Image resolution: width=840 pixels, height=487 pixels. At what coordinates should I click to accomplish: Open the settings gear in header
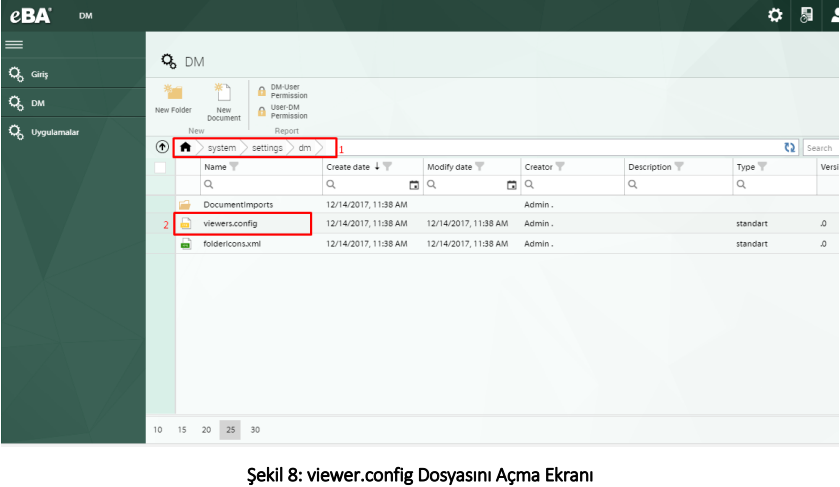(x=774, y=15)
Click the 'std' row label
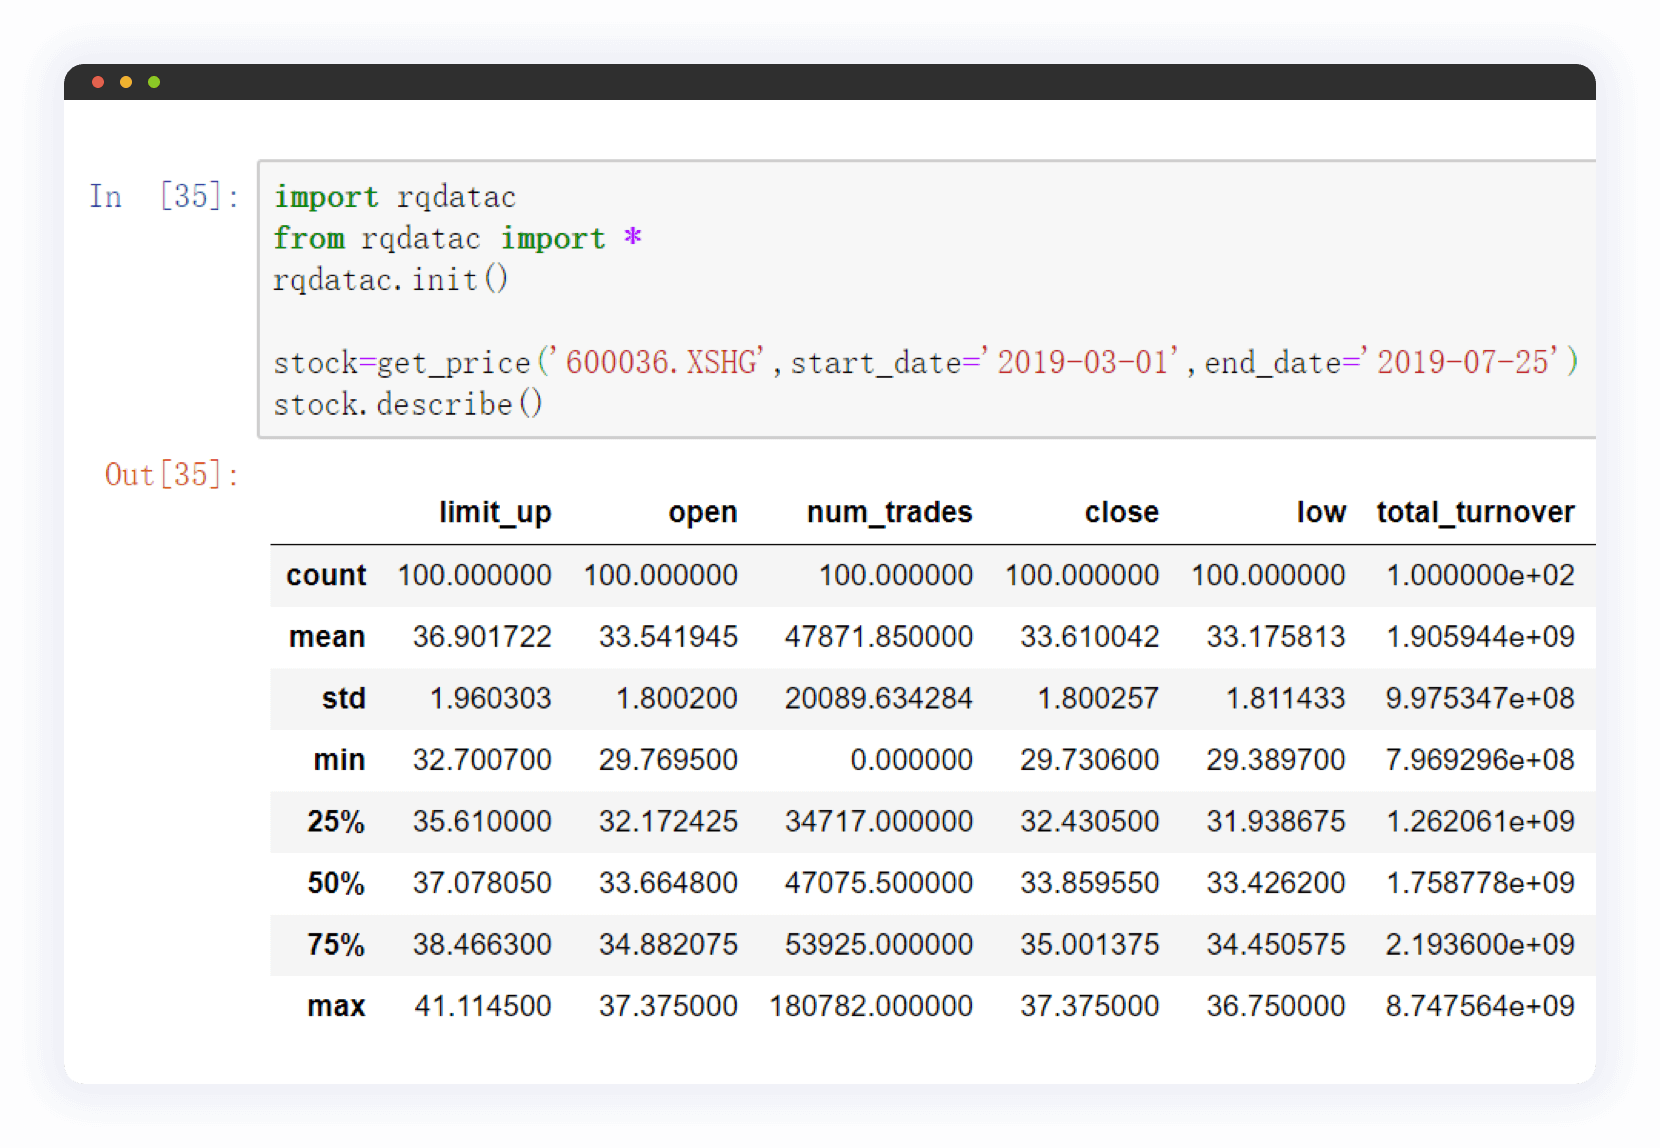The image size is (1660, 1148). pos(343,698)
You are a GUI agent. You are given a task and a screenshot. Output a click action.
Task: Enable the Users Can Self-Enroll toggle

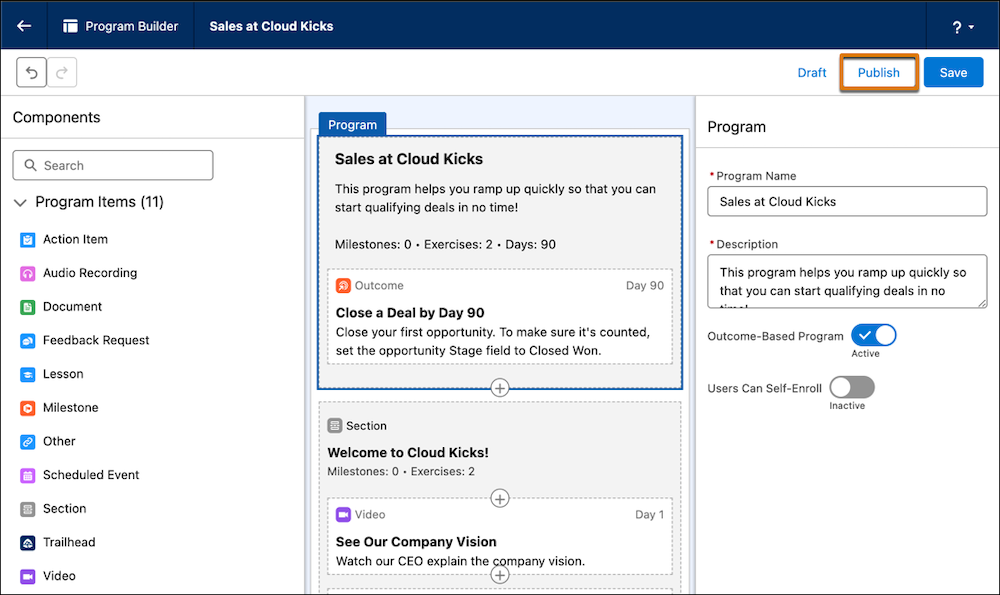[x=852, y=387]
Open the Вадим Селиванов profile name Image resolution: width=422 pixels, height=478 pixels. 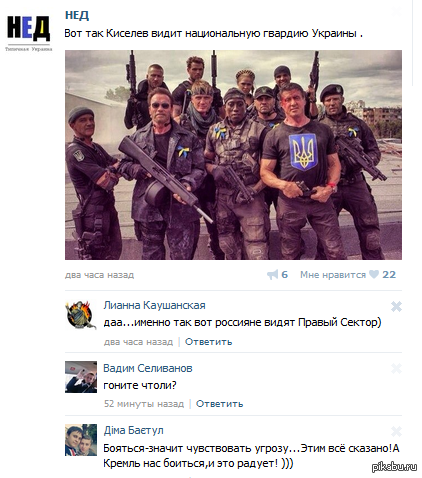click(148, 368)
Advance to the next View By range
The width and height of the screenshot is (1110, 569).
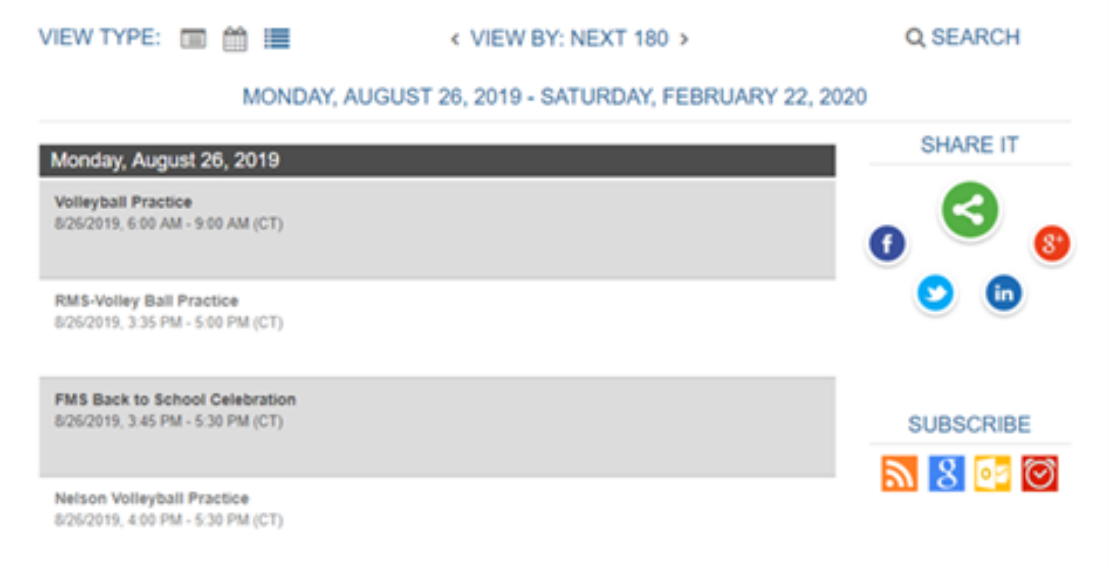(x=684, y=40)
——
EXERCISE DESCRIPTION — Take the lines from the one holding "Advance to the next View By range" through the final line of the listing above and copy them exactly, both ends included, with no pictures.

ANSWER FOR THIS EXERCISE —
Advance to the next View By range
The width and height of the screenshot is (1110, 569).
(x=684, y=40)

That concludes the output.